Due to the 23.5 degree tilt of the Earth, the northern hemisphere is tilted toward the Sun in the summer and away from the Sun in the winter. Inside the Arctic Circle, the Sun will spend a period of days completely above the horizon during the summer months and completely below the horizon during the winter months. The number of days depends on how far into the Arctic Circle one goes. (Same is true for Antarctic Circle in the Southern Hemisphere, but at opposite times of the year.) The closer you are to the poles, the greater the number of daylight hours. For example, from March 21 to September 21, the Sun is always above the horizon if you are standing on the North Pole.
Although the Sun does set on all days over most of Iceland, Iceland's proximity to the Arctic Circle means that the number of daylight hours varies dramatically over the year. Below is a chart showing this.
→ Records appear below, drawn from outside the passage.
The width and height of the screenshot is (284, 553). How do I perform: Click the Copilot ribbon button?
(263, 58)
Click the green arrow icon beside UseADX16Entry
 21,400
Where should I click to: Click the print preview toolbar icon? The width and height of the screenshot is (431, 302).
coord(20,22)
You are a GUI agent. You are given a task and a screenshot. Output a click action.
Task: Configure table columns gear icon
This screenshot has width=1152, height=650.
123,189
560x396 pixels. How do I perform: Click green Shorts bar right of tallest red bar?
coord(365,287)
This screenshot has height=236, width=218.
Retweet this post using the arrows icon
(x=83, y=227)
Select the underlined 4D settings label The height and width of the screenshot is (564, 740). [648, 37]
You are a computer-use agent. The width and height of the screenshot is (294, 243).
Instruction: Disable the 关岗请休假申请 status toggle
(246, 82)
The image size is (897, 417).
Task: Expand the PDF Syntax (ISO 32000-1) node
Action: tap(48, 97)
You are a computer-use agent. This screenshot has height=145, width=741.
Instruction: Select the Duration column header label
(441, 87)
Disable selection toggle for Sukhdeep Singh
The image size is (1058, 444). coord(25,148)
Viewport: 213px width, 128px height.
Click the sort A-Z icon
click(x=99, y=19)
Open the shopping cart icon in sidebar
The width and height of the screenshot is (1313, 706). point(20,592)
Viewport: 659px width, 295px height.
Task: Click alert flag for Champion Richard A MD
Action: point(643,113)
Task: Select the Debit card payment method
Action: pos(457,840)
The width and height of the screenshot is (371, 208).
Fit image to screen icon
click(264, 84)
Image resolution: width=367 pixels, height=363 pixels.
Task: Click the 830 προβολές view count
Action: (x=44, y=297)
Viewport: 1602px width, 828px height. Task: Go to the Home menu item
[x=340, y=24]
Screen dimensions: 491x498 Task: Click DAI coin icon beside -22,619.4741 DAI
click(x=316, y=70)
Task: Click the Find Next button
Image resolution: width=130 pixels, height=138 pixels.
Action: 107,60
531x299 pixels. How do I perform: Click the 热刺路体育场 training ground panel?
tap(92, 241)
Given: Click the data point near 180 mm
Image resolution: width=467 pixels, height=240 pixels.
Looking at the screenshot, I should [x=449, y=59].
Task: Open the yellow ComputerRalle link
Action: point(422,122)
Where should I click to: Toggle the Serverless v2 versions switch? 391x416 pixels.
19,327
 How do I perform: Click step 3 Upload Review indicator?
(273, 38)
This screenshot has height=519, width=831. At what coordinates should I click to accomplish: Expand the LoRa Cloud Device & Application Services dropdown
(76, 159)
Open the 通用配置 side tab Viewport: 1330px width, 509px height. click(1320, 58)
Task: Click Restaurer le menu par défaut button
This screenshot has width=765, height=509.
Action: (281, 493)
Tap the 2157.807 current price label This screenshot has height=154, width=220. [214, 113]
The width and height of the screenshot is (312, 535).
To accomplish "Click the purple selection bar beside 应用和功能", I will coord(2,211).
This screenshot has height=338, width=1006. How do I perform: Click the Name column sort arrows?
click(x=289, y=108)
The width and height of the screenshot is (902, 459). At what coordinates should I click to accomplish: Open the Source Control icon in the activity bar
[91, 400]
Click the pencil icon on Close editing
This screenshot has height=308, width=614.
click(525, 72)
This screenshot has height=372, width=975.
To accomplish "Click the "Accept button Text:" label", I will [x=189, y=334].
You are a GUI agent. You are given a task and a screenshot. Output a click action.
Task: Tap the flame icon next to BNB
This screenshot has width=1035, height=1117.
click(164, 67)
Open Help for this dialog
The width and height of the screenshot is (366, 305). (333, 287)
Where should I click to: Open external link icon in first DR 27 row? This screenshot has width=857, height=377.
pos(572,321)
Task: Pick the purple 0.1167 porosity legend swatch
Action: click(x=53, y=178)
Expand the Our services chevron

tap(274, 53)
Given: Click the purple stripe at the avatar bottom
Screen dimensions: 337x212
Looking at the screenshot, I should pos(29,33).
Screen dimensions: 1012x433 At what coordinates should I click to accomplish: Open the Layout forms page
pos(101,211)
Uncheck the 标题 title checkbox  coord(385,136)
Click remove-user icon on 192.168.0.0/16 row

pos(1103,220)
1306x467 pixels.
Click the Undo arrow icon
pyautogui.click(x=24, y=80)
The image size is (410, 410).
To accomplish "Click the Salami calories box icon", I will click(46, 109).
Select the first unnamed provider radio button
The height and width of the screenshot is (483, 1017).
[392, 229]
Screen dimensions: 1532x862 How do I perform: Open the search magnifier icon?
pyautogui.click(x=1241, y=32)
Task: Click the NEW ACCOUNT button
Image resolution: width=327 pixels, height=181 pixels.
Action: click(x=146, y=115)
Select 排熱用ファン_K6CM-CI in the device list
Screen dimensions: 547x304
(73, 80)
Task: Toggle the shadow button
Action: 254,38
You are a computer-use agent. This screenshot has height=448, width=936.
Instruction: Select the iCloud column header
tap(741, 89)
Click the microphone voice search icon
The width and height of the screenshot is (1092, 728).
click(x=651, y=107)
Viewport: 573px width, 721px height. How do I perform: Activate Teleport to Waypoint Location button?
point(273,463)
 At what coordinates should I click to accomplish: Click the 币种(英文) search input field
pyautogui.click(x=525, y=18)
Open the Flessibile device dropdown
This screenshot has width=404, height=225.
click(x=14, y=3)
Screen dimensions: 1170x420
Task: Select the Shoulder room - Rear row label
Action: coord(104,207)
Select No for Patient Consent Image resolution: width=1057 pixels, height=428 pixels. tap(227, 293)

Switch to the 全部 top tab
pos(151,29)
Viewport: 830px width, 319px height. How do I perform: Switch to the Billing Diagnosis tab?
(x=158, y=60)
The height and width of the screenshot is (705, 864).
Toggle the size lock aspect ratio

We visited Iceland in mid-July when there were about 20 hours of daylight. Even when the Sun set, it didn't drop far enough below the horizon to get dark. The skies darkened a little big, but it was still essentially light out. However, if you visit in December, you may only have 4-5 hours of daylight. That's not much daylight!!!
Visiting Iceland in the summer was awesome because we never worried about it getting too dark to do something. Visiting a water fall at 1 AM? No problem, it's still light out!!!